In Lifting As We Climb, Joan Szymko was able to take so much of that history, both the achievements and the failures, and put it into song. My heart was full – women’s history and singing – together! So many of the lyrics spoke to me. They wove together the history of women’s rights in the United States until it came to life and then brought it back to the present, highlighting some of the issues being played out currently, in an election year 100 years later.

“…upending hypocrisy, defending democracy, demanding equality…”

Every time we sang those lines, I was once again reminded, not only of the struggle that women and their families had endured to ensure other women got the right to vote, but of the importance of voting and continuing to show up when that right is threatened for any and all in our society. The 19th Amendment was the single largest voting rights expansion in our nation’s history, yet voter suppression continues to be an issue across the nation today, making it harder for many groups of people to exercise their right to cast a ballot.

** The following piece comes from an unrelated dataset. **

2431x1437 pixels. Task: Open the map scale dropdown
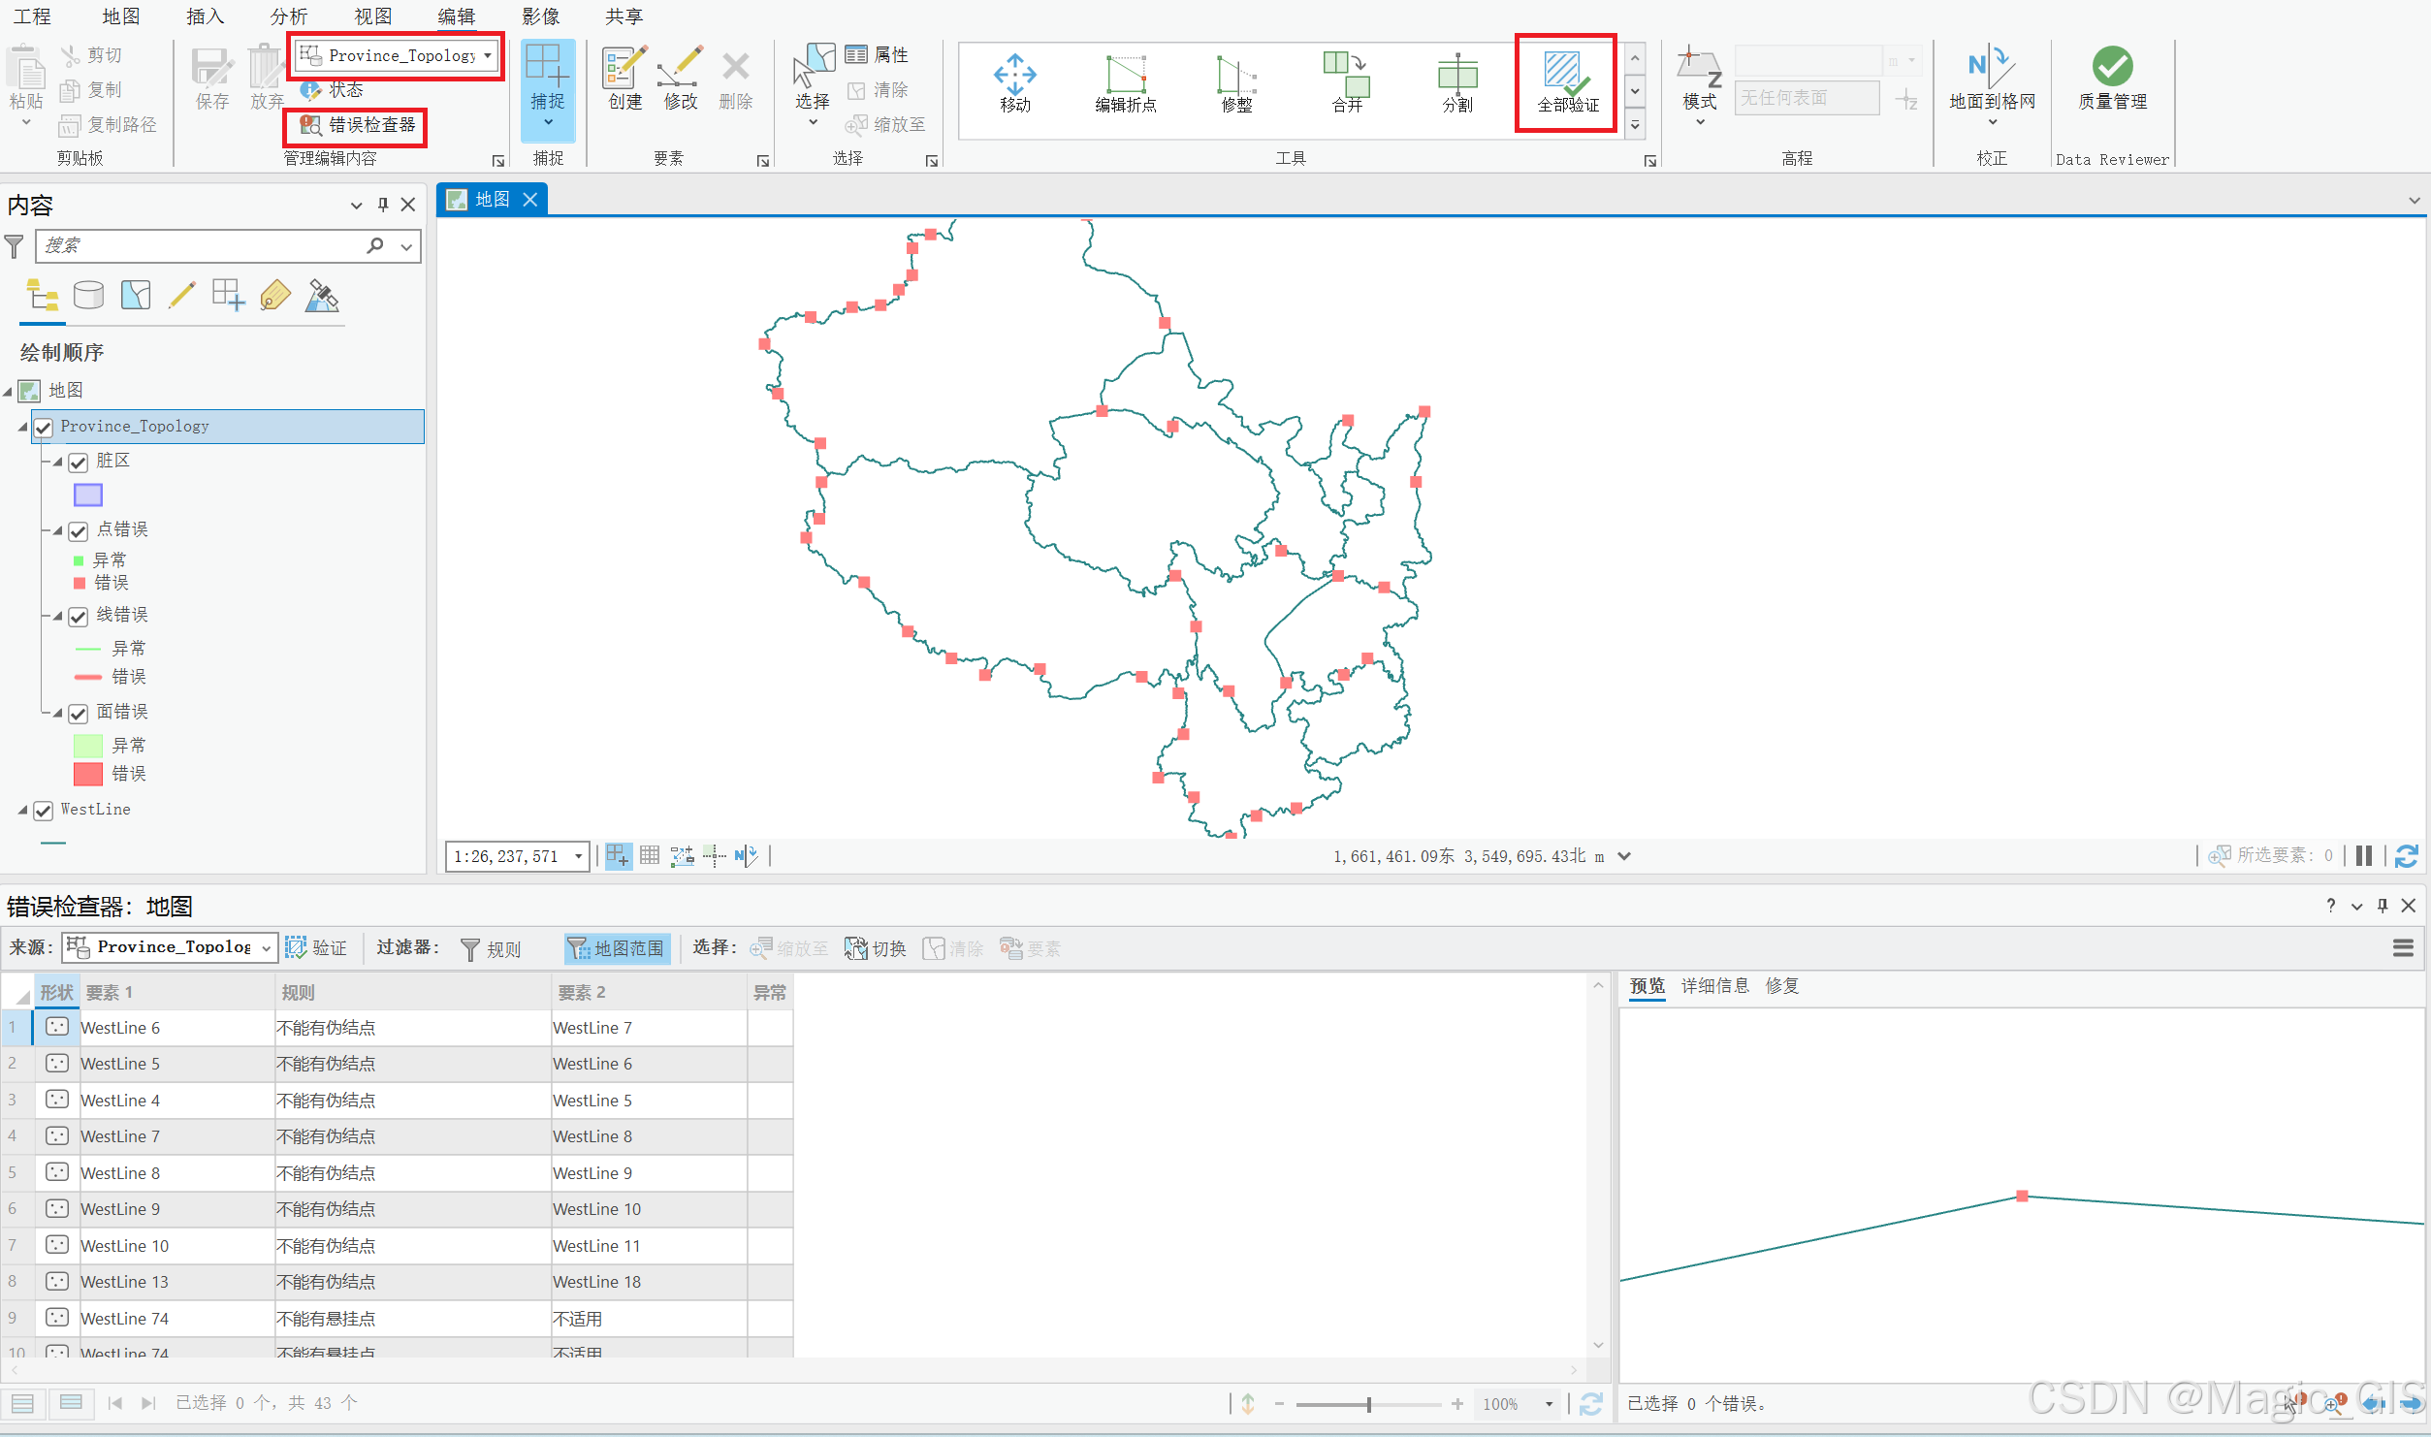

“Organize, agitate, educate!”

The parallels of citizens fighting for women’s right to vote in 1920 and citizens fighting for an equal and fair election in 2020 is not lost on me. Throughout history, we have seen people willing to risk it all, not knowing if they would get to reap the rewards from the battles they fought. Voting is one of the most important things you can do for yourself and your community. Make sure to make your voice heard – now and always. March. Sing. Vote!